Give again, word for word, every line in the entries below from the line with "The width and height of the screenshot is (401, 211)." up to and including the line with "Open the settings gears icon", and no other line.

+--

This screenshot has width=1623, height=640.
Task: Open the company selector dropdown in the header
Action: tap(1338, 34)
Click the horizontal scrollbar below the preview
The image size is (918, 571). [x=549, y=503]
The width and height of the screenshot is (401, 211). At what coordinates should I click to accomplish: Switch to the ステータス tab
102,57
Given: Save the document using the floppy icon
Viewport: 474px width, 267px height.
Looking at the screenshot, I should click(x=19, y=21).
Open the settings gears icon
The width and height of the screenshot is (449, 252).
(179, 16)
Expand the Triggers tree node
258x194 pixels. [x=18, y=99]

+--

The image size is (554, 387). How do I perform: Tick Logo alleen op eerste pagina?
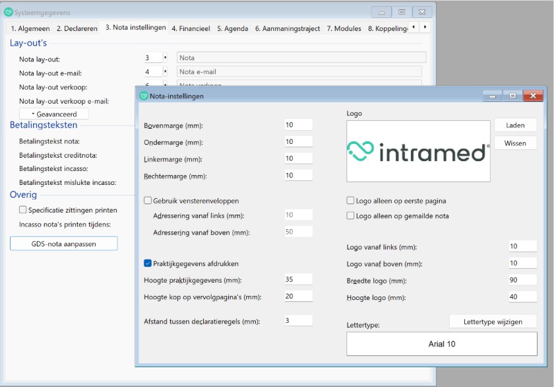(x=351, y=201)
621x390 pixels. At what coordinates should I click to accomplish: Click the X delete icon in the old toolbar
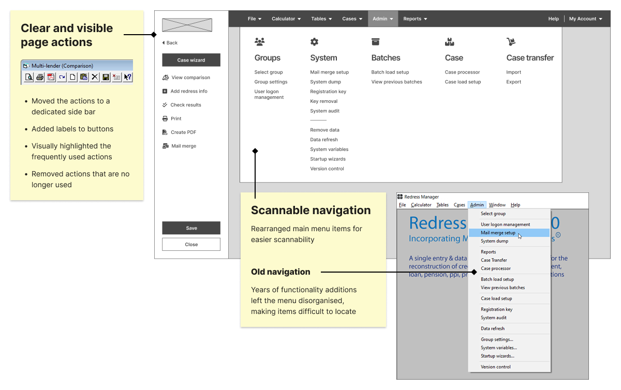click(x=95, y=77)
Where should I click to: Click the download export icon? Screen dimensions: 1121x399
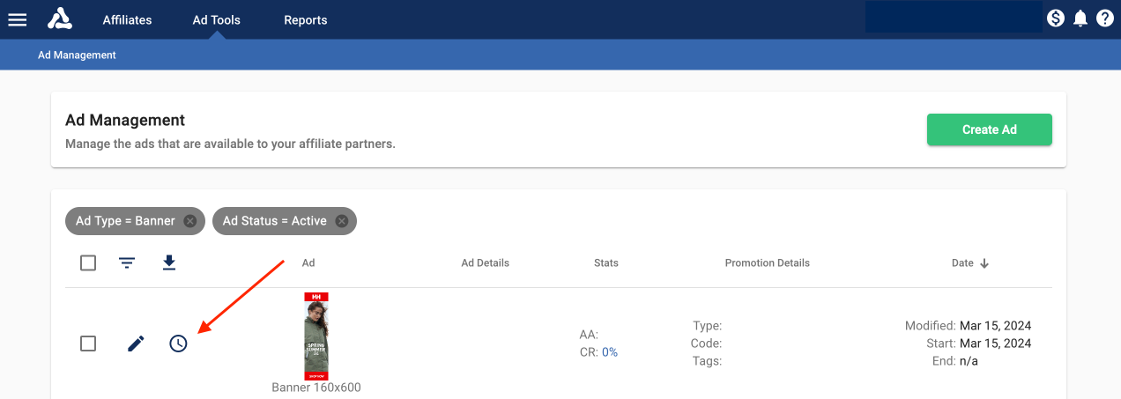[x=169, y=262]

+--

=== WRITTEN SOLUTION ===
The width and height of the screenshot is (401, 211). At what coordinates should I click to accomplish: Switch to the ステータス tab
102,57
Given: Save the document using the floppy icon
Viewport: 474px width, 267px height.
Looking at the screenshot, I should click(x=19, y=21).
Open the settings gears icon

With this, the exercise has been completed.